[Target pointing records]
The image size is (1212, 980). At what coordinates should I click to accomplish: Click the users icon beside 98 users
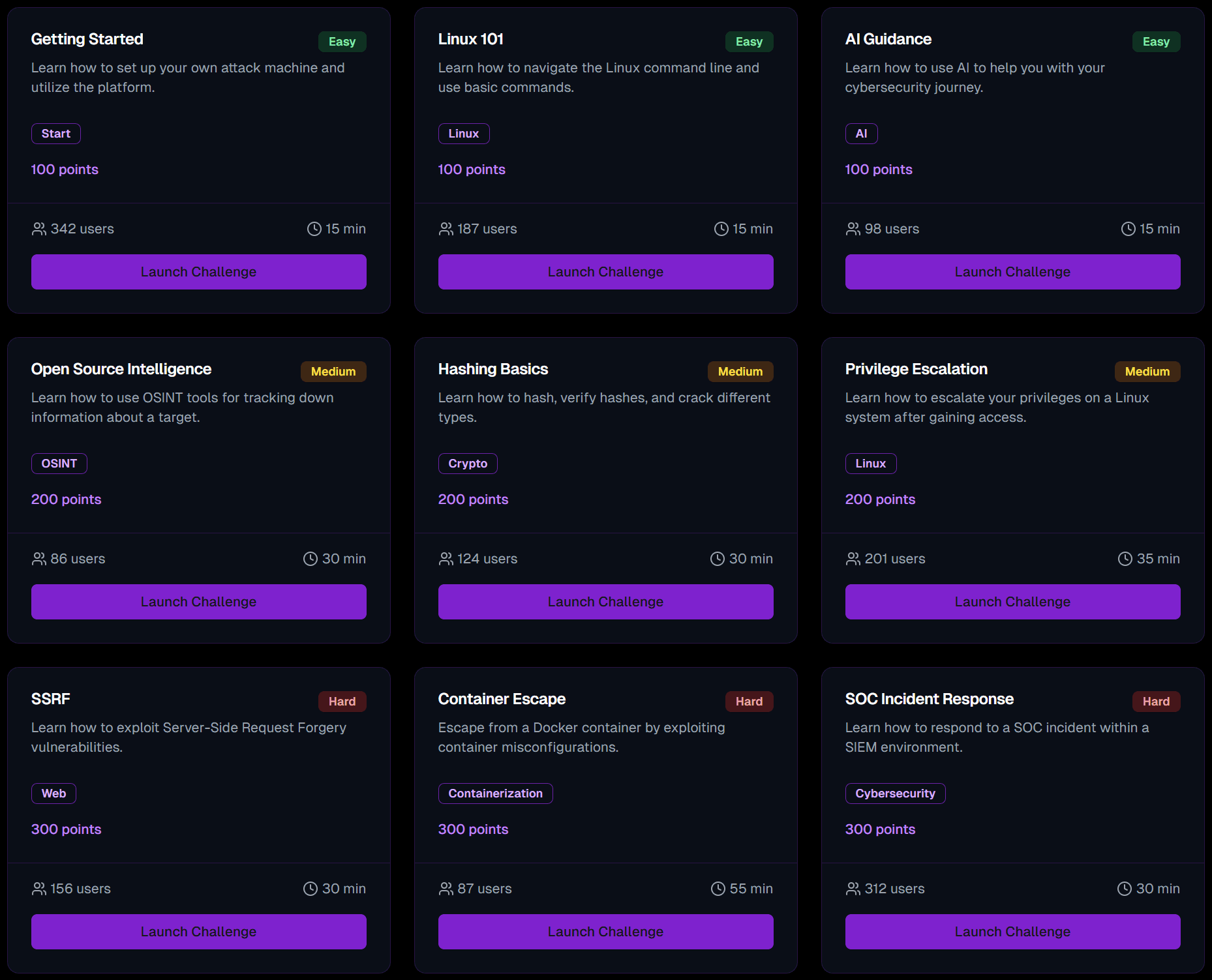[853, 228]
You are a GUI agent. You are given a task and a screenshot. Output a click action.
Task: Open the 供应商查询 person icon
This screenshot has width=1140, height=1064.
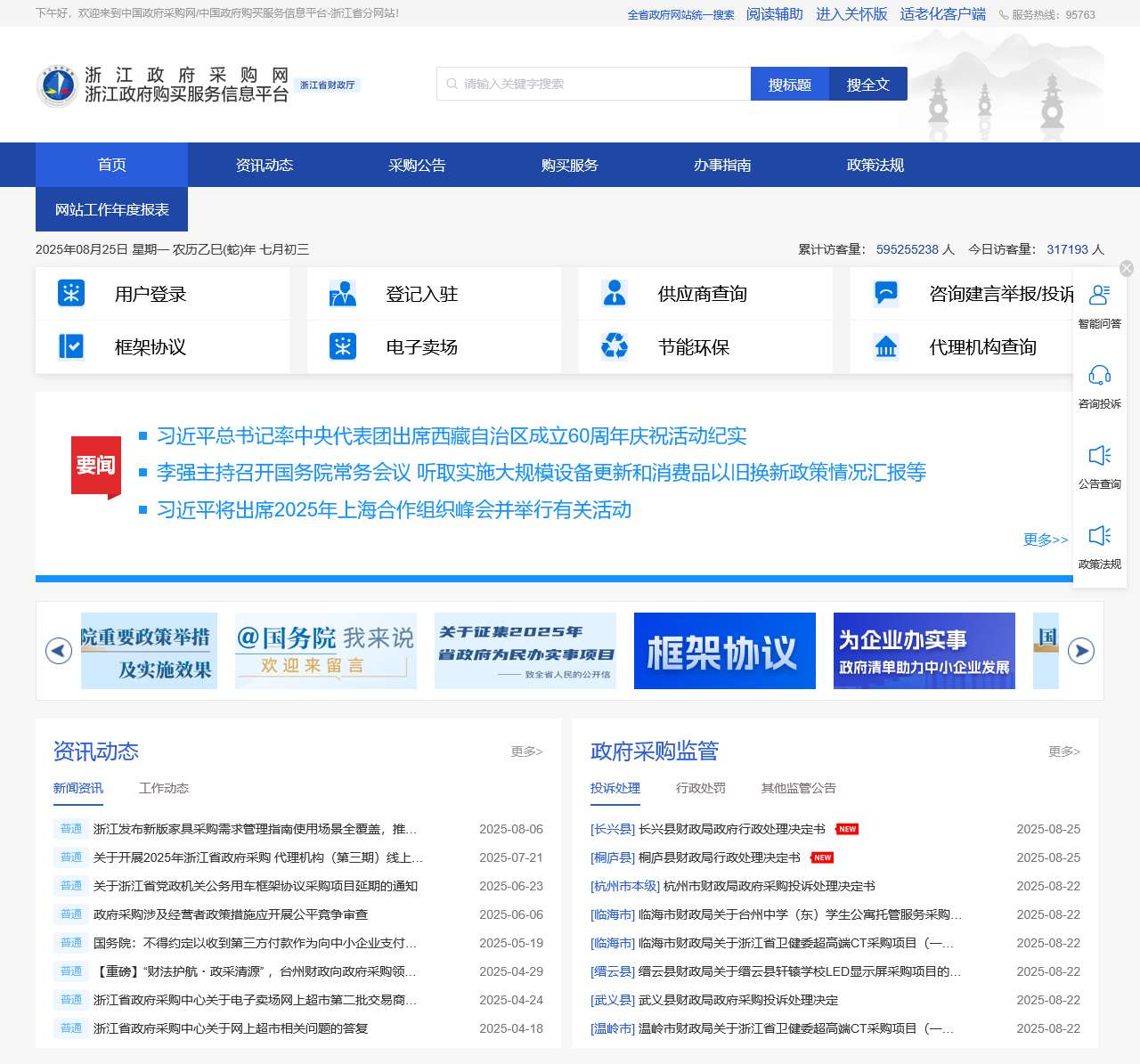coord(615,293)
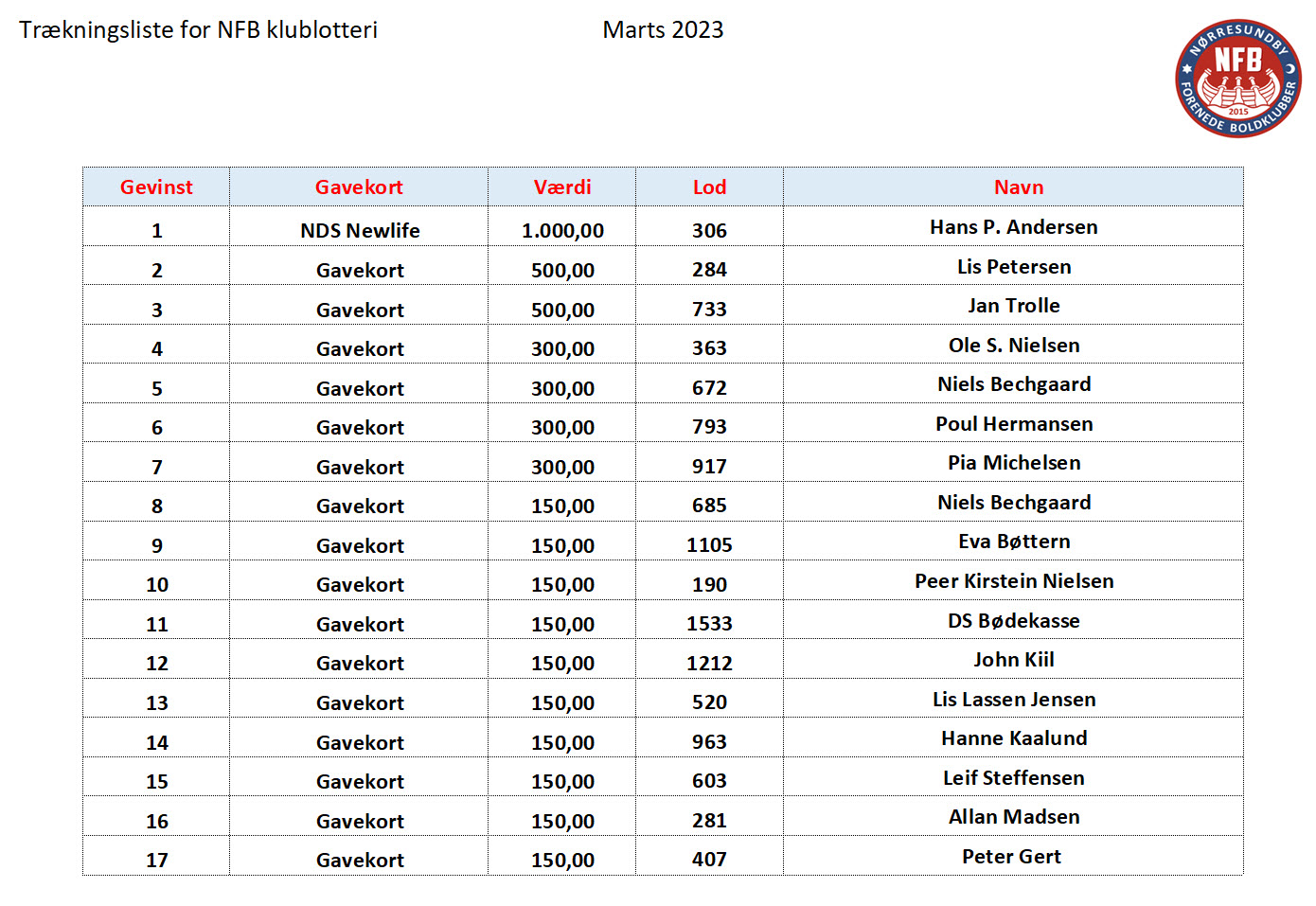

Given task:
Write out the records again, substituting "symbol" for each occurrence of "icon" and leaving everything else unchanged; omit the pictures.

Solution to the exercise:
The image size is (1212, 980). At what coordinates should I click to accomplish: Click the users symbol beside 98 users
[853, 228]
You are a GUI agent. You are given a task and a screenshot. Output a click action.
Task: Open the 供应商查询 person symbol
This screenshot has width=1140, height=1064.
coord(615,293)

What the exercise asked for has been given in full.